Volunteers are the lifeblood of our organisation. Thanks to them, the people who use our services can enjoy better social lives and be part of their own community.
We will offer flexible opportunities to fit with people’s time commitments and skills to enable us to grow our volunteering supporter base significantly from around 3,000 to 10,000.
Opening Doors is a volunteering programme that started in the East of England in 2015.
Financed by the Big Lottery Fund, it helps disabled people access social and leisure opportunities through volunteer support. We’re able to support disabled people to access a broad choice of group and individual events and activities on a regular basis.
By offering people access to cultural and sporting activities, as well as skills development, the programme not only enables people to enjoy a hobby, it also helps reduce social isolation.
The scheme works by matching the people who want support with people who want to offer some of their time to support others.
Since we started, applications to volunteer have been flooding in — from people like Richard. Richard, 46, is both a volunteer and ambassador for our project.
The father of three is a former detective and marathon runner, before he suffered a brain stem stroke in 2012 and became ‘locked in’. Richard has tackled his challenges head on by inspiring others to overcome their difficulties.
He’s been volunteering for our programme at St David’s Church, in Holmbridge, West Yorkshire, by offering a variety of activities to meet the needs and abilities of the other participants.
‘This is a really important project for me. I want to help inspire people who may be feeling lonely or isolated, or simply that they feel they don’t fit in.

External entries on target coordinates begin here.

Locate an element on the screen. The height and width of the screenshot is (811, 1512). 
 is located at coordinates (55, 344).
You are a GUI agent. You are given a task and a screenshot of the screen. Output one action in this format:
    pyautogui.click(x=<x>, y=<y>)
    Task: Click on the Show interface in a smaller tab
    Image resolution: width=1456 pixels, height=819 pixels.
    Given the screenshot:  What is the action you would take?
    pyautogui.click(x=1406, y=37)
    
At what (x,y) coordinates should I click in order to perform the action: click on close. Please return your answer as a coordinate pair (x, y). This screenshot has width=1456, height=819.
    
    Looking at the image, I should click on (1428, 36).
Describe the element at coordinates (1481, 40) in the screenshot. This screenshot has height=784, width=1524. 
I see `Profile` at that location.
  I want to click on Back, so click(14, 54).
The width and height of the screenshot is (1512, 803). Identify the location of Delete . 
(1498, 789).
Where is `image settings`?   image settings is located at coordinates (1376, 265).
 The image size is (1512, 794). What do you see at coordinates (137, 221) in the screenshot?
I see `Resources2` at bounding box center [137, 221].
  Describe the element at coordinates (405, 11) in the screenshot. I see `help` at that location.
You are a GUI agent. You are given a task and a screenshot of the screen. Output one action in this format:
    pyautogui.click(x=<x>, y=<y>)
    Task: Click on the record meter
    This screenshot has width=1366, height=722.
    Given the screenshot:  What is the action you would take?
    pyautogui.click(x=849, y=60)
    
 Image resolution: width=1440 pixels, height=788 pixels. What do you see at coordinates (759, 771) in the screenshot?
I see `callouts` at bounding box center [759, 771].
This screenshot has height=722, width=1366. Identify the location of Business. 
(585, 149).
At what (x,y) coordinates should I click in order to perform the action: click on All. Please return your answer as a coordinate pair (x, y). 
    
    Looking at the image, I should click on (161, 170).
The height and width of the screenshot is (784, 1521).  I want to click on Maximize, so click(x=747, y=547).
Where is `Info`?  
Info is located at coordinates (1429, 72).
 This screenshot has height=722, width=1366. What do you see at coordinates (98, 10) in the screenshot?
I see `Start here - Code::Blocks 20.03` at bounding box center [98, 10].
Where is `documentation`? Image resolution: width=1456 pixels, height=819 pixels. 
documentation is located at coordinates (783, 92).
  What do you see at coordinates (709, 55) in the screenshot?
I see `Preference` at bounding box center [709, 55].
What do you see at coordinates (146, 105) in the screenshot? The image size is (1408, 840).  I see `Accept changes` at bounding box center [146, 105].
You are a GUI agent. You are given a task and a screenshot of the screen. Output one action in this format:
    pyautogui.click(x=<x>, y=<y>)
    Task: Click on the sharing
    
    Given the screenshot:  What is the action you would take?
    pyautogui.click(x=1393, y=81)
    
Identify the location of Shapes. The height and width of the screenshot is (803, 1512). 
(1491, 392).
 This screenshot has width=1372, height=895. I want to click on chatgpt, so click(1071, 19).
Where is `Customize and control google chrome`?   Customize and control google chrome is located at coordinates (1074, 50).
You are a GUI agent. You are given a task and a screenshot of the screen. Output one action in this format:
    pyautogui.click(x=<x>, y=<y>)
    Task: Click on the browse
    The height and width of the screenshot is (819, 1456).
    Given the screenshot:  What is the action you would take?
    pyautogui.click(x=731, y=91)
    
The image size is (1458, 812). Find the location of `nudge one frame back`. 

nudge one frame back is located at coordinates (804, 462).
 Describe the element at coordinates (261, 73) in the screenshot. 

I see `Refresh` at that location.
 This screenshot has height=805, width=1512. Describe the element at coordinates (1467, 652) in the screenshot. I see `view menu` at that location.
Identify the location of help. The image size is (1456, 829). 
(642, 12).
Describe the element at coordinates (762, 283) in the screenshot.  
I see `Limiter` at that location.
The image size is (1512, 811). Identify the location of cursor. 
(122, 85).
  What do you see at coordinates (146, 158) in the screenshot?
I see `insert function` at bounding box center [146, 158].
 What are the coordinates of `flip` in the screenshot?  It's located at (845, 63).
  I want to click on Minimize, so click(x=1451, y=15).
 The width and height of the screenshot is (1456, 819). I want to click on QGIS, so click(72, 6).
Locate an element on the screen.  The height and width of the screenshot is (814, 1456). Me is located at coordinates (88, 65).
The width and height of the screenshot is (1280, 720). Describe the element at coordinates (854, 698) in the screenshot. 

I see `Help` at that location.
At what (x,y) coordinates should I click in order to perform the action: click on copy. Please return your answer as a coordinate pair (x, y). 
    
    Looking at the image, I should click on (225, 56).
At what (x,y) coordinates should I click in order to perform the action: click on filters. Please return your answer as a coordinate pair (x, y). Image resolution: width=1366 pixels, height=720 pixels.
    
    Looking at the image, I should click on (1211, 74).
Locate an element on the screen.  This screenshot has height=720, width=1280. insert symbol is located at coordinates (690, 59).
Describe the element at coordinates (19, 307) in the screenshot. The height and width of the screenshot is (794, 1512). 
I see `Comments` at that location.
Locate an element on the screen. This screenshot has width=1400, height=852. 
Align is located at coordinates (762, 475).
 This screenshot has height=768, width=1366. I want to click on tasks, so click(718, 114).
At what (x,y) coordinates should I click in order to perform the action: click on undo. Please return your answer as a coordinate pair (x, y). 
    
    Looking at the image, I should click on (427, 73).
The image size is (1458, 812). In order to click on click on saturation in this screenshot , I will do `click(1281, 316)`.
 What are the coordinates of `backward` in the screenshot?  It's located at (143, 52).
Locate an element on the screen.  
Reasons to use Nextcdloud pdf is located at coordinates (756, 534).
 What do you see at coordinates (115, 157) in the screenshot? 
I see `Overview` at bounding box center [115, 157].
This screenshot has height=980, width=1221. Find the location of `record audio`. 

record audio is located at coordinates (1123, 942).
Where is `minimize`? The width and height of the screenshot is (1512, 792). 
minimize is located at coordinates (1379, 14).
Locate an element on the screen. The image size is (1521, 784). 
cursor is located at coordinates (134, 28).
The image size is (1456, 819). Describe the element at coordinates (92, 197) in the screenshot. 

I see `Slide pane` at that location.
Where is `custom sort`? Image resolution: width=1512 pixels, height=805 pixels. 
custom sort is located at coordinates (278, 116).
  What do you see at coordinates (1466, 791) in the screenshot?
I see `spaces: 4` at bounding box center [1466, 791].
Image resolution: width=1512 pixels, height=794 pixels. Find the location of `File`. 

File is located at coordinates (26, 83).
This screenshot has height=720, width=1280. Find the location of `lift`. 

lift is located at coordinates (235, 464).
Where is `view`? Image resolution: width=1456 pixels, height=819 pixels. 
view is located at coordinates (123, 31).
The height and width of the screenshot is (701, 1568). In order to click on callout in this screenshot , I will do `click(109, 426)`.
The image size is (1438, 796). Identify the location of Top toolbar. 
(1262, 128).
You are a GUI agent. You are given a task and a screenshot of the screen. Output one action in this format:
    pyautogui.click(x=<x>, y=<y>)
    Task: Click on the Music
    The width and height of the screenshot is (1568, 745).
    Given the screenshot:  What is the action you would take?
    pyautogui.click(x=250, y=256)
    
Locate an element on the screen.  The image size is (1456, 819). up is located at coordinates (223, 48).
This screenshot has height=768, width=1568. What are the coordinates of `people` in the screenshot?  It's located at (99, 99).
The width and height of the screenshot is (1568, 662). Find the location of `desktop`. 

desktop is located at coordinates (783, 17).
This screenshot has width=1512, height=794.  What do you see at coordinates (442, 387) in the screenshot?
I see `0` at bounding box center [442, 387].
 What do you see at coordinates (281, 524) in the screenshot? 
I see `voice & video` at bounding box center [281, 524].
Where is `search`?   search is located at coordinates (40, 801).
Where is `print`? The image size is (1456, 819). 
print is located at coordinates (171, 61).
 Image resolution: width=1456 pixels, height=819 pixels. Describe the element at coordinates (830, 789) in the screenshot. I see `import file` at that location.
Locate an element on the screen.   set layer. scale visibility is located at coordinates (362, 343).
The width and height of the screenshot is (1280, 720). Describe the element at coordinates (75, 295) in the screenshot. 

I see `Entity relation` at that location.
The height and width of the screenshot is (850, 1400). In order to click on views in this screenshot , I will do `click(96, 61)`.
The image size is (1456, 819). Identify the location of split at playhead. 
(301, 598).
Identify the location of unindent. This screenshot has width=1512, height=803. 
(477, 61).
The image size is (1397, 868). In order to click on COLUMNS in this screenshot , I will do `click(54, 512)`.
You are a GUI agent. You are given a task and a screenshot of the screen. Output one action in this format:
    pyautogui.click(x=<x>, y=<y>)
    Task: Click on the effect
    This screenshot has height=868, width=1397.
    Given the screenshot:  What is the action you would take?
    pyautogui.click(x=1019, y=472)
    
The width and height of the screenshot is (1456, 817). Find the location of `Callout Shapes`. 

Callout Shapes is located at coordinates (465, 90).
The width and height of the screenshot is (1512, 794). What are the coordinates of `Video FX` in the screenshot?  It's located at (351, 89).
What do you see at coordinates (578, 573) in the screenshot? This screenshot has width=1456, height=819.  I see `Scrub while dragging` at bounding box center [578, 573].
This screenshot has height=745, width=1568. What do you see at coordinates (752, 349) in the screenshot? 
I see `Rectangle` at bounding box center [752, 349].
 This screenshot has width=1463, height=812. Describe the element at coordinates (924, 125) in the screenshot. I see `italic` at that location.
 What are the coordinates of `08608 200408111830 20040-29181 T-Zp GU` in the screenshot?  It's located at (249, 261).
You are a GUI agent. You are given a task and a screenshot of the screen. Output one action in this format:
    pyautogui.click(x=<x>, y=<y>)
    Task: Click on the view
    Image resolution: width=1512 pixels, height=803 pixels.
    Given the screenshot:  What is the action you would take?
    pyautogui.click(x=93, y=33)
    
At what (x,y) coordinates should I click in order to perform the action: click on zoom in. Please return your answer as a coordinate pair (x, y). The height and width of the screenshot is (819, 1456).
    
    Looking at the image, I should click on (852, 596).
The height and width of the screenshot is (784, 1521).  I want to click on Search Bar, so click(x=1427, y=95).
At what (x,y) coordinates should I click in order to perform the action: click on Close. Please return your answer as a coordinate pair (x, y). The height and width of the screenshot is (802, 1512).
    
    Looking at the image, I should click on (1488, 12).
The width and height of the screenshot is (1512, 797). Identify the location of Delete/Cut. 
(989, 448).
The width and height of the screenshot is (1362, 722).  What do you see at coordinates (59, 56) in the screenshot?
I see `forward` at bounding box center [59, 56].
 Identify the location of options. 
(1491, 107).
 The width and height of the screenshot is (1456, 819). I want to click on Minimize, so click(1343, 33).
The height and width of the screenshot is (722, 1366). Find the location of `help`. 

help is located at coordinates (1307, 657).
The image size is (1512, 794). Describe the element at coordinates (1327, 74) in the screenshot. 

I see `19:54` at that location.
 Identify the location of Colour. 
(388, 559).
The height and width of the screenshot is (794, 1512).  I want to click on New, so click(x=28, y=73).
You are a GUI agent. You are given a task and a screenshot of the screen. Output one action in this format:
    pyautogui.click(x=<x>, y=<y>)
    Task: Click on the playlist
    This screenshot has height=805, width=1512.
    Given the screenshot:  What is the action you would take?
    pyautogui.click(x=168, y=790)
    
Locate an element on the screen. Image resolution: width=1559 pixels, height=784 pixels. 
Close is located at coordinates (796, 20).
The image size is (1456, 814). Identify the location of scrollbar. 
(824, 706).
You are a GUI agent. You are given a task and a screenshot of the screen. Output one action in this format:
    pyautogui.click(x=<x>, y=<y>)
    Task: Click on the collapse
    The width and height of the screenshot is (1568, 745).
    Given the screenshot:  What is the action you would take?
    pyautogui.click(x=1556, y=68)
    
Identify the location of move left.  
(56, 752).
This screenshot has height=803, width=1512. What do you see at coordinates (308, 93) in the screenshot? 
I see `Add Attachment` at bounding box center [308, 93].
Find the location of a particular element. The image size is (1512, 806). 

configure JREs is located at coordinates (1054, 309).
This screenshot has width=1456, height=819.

‘I want to encourage them to get out, and that’s why I’ve put myself forward into the spotlight to demonstrate that, with support, it is possible to overcome fears and difficulties, and find worthwhile activities.’
As a young man, Barry McGuigan got behind the wheel of his car after drinking and crashed at a high speed. At just 22 years old Barry sustained a brain injury following his accident. After six weeks in a coma, Barry was left paralysed, unable to walk, talk or feed himself.
He lives at Cheshire Mews in Lurgan in Northern Ireland and 10 years on, Barry is now learning to talk again and has found a new purpose in his life.
He has been honoured by the Justice Minister and his local council for the efforts he makes in his voluntary work talking to other young people about what happened to him to encourage them not to make the same mistake.
‘I have been able to live my life as independently as possible thanks to all the staff at Cheshire Mews.
‘They have made a difference in my day to day life — their floating support service help me move from nursing care into my own home, I would not have been able to do this without Leonard Cheshire Disability.’